Pumi, or Hungarian Pumi, is descended from the Puli, which was crossed with other European herding breeds imported into Hungary in the 16th and 17th centuries. Although the specific herding breeds used are unknown, some breed experts believe that at least one of the breeds had upright, pricked ears and may have been an early ancestor of the Belgian sheepdog breeds.
Pumi dog breed stands between 15 and 18.5 inches tall and weigh between 17 and 33 pounds. The head is long and narrow, with a broad skull. The eyes are medium-sized, and the ears are upright and mobile. The body is as long as it is tall at the shoulder and is well-muscled. The tail forms a circle above the rump. The coat is double, with a soft undercoat and a wiry, wavy outer coat. The most common colors include gray, black, and fawn. The Pumi coat is more like a terrier’s coat than most other herding breeds and requires some specific hand-grooming. A Pumi breeder can demonstrate the correct technique. Between grooming sessions, the Pumi dogs should be brushed and combed twice weekly to prevent matting.
Pumi dog breed’s appearance embodies a thirst for action. The Pumi is always active and ready for duty. This dog breed needs vigorous daily exercise, but more importantly, she also needs a job to do. She can herd sheep or ducks, protect livestock from intruders, watch the family children, or hunt vermin. She can also train in agility, play flyball, catch a flying disc, or compete in obedience.

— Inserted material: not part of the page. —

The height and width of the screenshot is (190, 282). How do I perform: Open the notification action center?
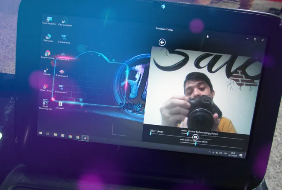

The Pumi is definitely not a sedentary lap dog! Training and socialization should begin early and continue into adulthood. The Pumi is also a noisy breed, so she is not suited to apartment or tract home life. The Pumi is bold and can be watchful and wary of strangers. The Pumi does best in a rural environment where she has an active owner and a job that will keep her busy. The Pumi dog breed can be good with children but can also try to herd them. This is a healthy breed.